A côté de cette munificence solitaire, l'impression laissée par la visite de l'emblématique Lycée Pierre Mendès-France est mauvaise. Les bâtiments souffrent d'un manque d'entretien au niveau du gros oeuvre, qui, lorsqu'il est effectué, ne l'est pas complètement : certes on a rebouché les fissures les plus importantes en façade, mais sans les repeindre- comme des travaux courants de maintenance. Un mois après sa fermeture pour les congés d'été, le Lycée ressemble à un établissement qui vient d'être précipitamment fermé pour cause de coup d'Etat militaire 25 ( * ) :placards du laboratoire béants et en désordre, paillasses non nettoyées, livres ouverts par terre, chaises cassées empilées à la diable, sanitaires dans un état indescriptible, tableaux non effacés...
Or, clairement engagée dans le développement économique et même social, manifestant un intérêt réel et déjà concrétisé au partenariat euro-méditerranéen, et vecteur sans doute " incontournable " des relations intermaghrébines, en raison notamment de ses affinités particulières avec la Libye, la Tunisie constitue, à l'évidence, un partenaire déjà très opérationnel.

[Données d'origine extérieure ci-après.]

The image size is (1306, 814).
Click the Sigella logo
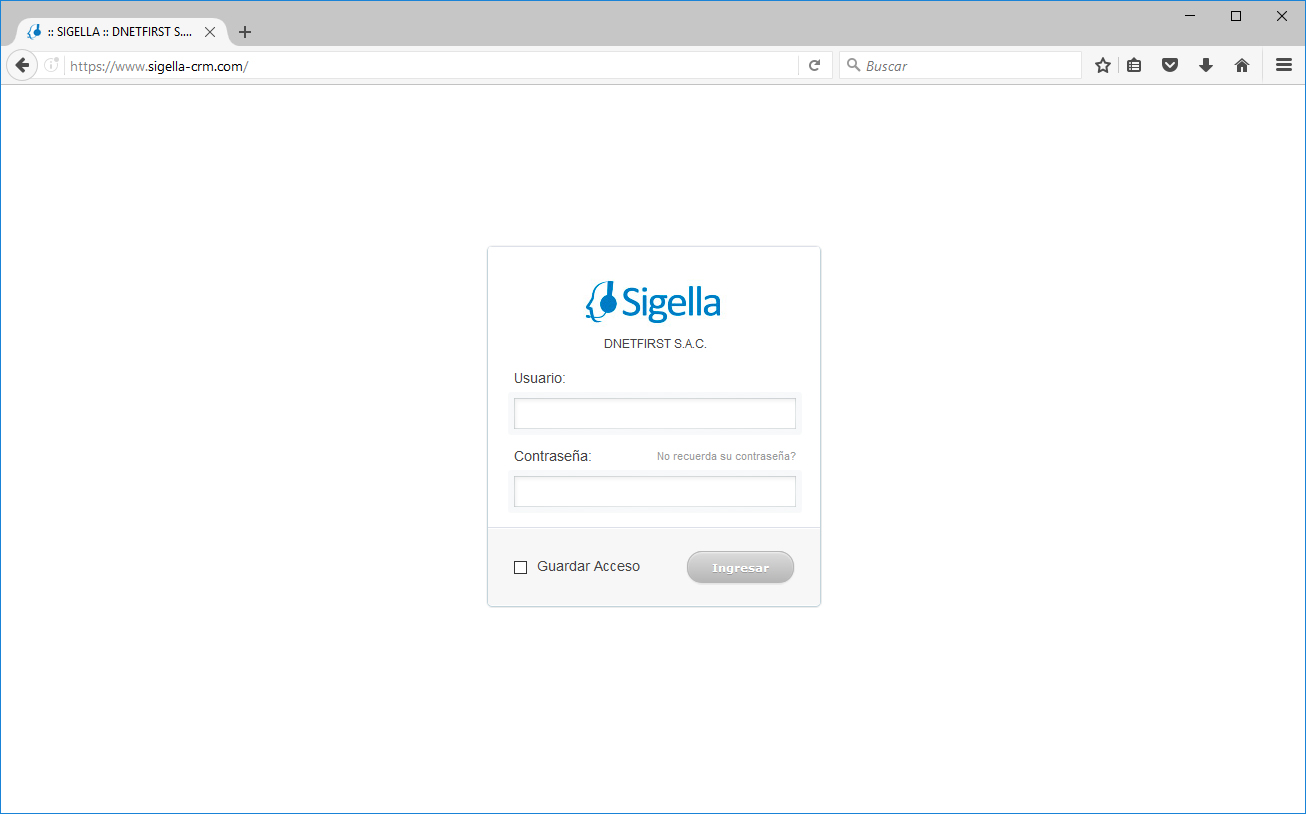(x=653, y=302)
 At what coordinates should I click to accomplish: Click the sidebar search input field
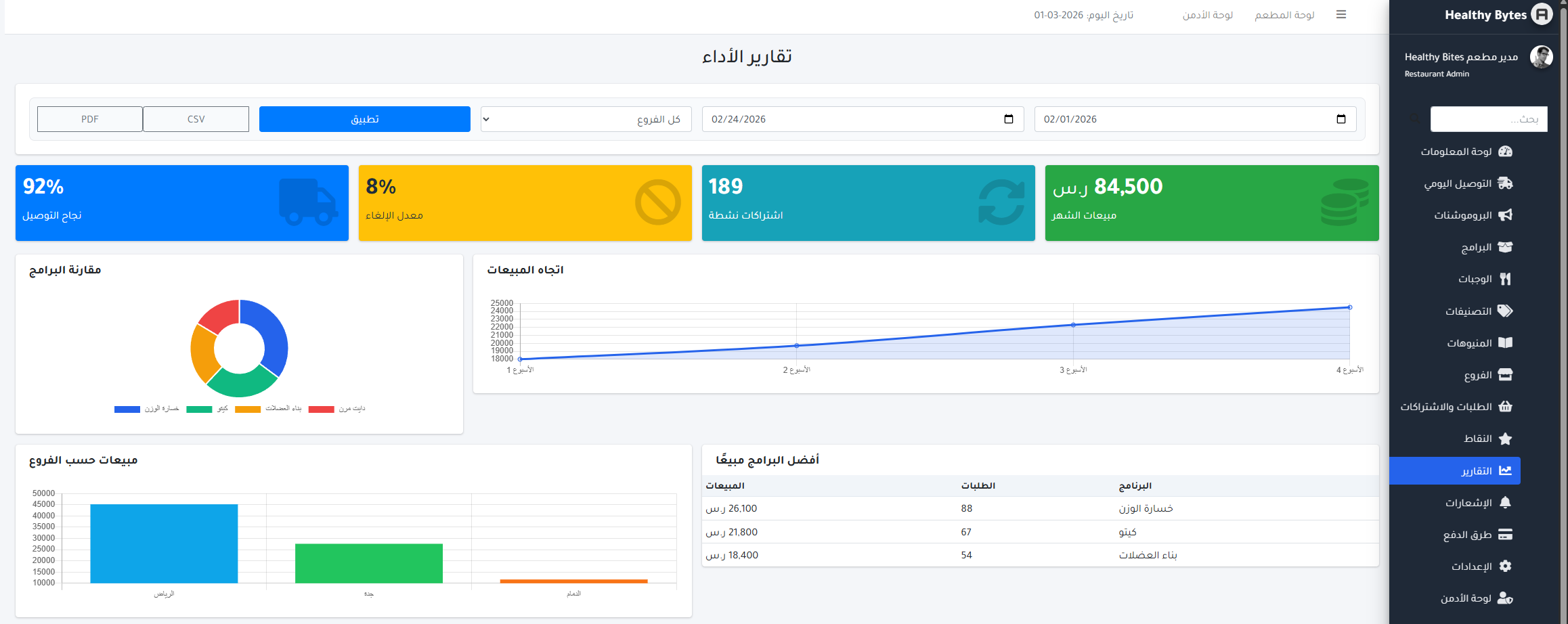1488,119
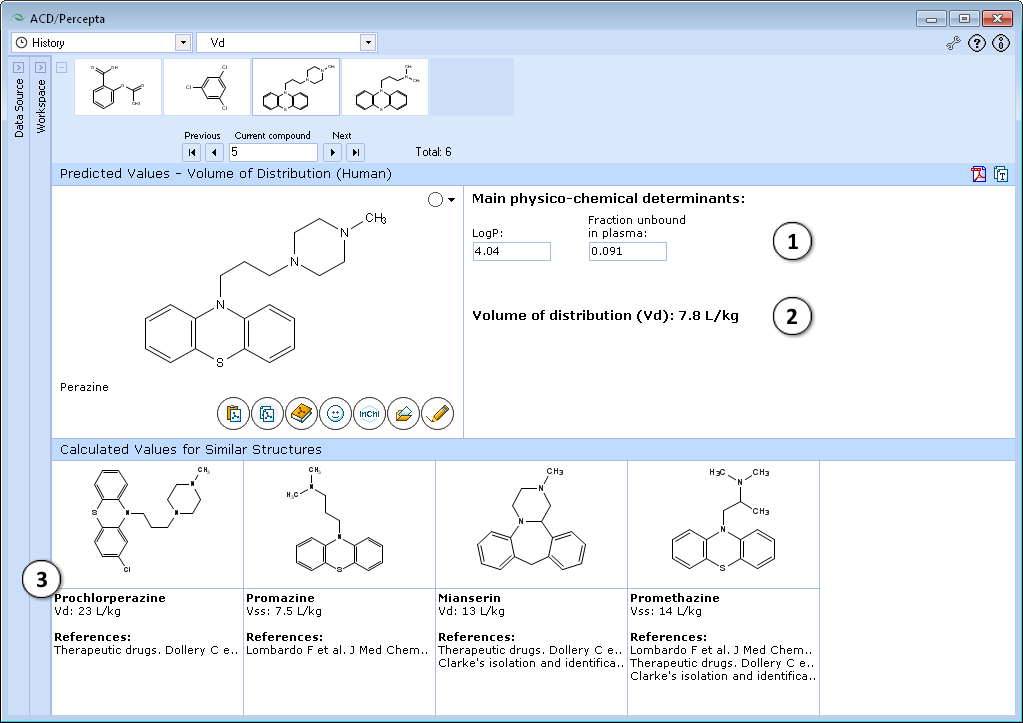Open the wrench settings icon
Viewport: 1023px width, 723px height.
click(953, 44)
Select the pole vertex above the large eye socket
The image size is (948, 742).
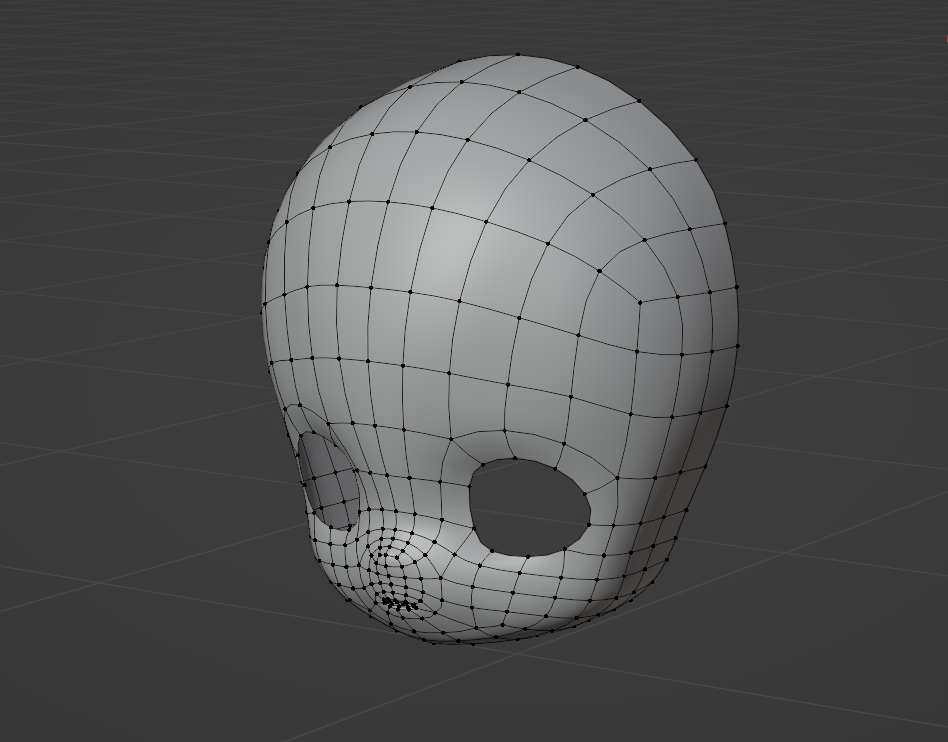coord(448,438)
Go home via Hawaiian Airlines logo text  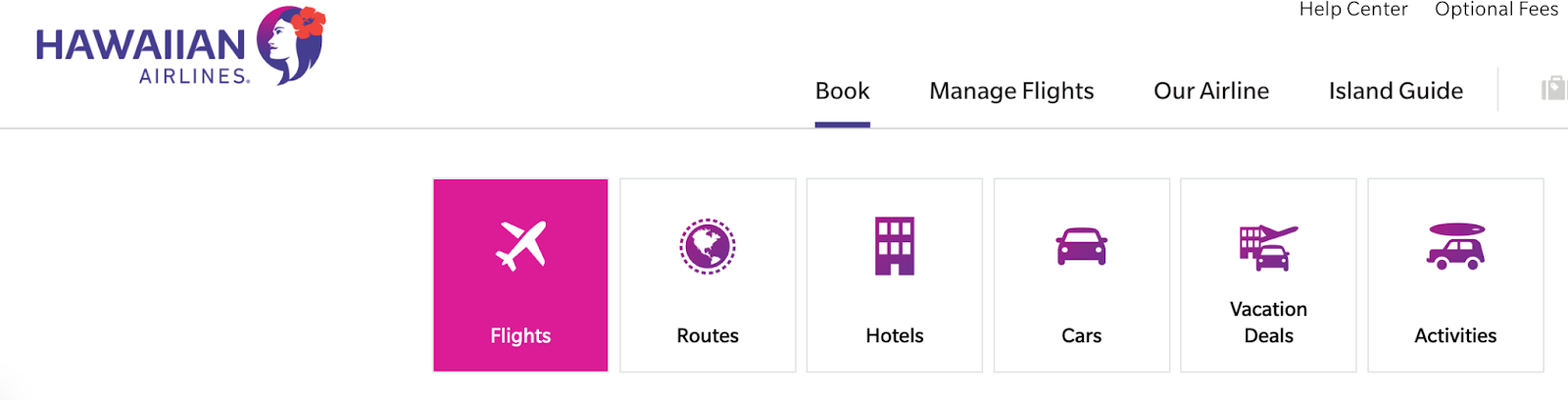[x=142, y=57]
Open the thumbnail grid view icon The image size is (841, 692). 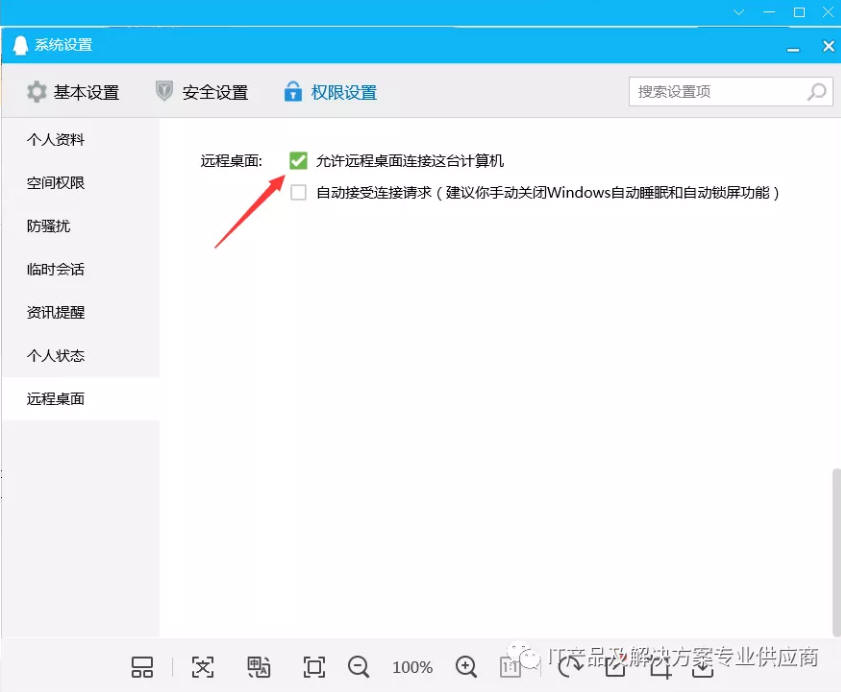tap(143, 667)
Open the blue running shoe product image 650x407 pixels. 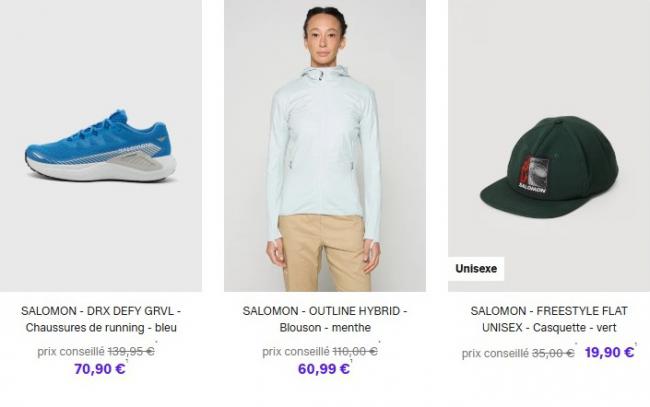[x=101, y=145]
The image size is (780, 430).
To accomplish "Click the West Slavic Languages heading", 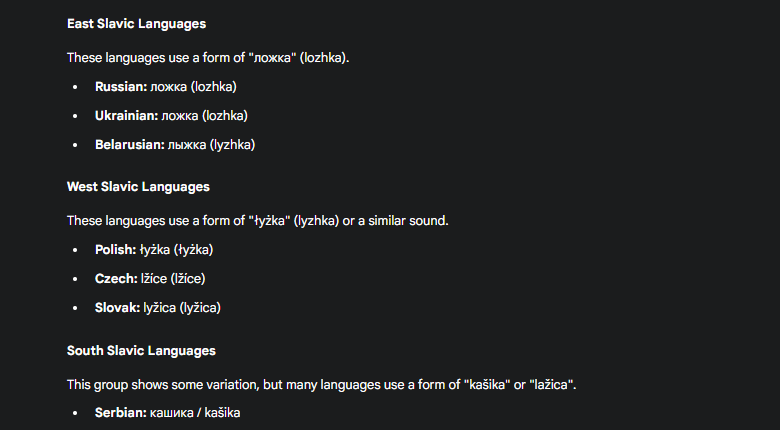I will click(x=138, y=187).
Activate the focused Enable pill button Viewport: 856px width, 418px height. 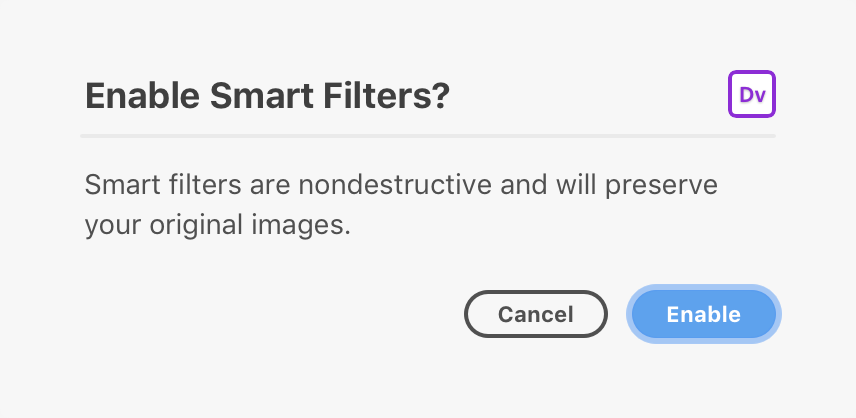click(x=704, y=314)

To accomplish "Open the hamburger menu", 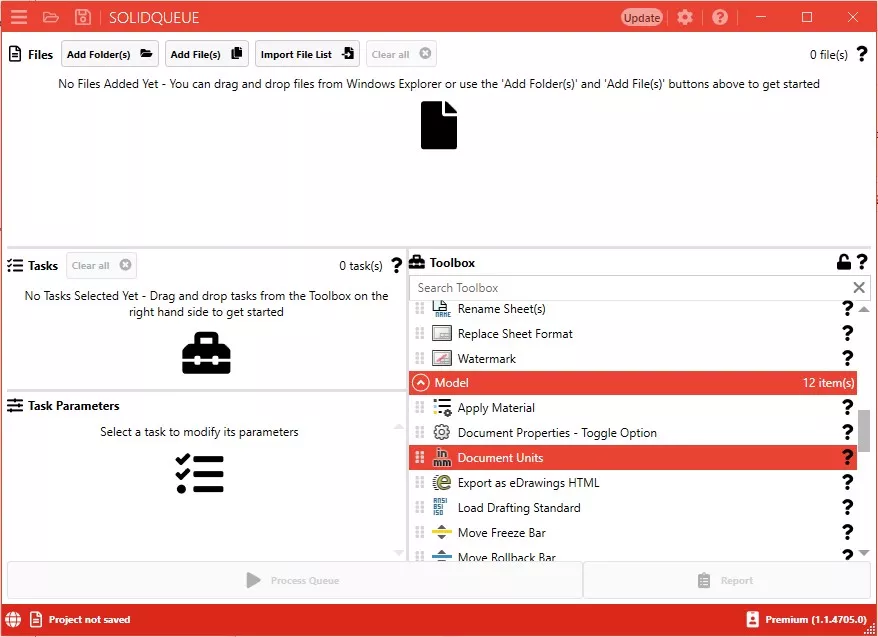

Il paraît donc nécessaire, pour gérer efficacement l'ampleur des flux importants d'aide publique qui lui sont consacrés, que la France puisse s'appuyer sur des structures de terrain pleinement " opérationnelles ".
Tunisie
- Superficie : 163.610 km², dont 15 % de désert - Population : - 9,5 millions d'habitants (1999) (+1,4 % par an) - 46 % de la population a moins de 20 ans - taux de chômage : 15,6 % - taux d'urbanisation : 70 % (1998) - taux d'analphabétisme : 30 % pour les plus de 15 ans(1998) - PIB : - 21,3 milliards de dollars (1999) (+6 % en 2000) - 2.300 dollars/habitant (1999) - Déficit budgétaire : - moins 2,7 % du PIB (2000) - Dette publique : - 12 milliards de dollars (2000) (53 % du PIB) - service de la dette : 16 % des exportations - Inflation : - 2,7 % (2000) - Exportations françaises vers la Tunisie : 14,3 milliards de francs, soit 27 % du total des importations tunisiennes (premier fournisseur) - Importations françaises en provenance de Tunisie : 10,5 milliards de francs, soit 27 % du total des exportations tunisiennes (premier client) - Entreprises françaises présentes en Tunisie : environ 400, essentiellement des PME-PMI - 12.500 Français vivant en Tunisie, dont deux-tiers de binationaux. |
* 23 Cf. notamment l'impression retirée d'un long entretien avec M. Tahar Sioud, Secrétaire d'Etat auprès du ministre des Affaires étrangères.
* 24 La dernière Revue du FMI (article 4) du 2 septembre 1999, très élogieuse, souligne les acquis d'une " croissance solide et stable ", et d'une " politique sociale éclairée ".
* 25 A vrai dire, le lycée de Brazzaville, visité précisément dans ces circonstances, laissait une impression plus " ordonnée ".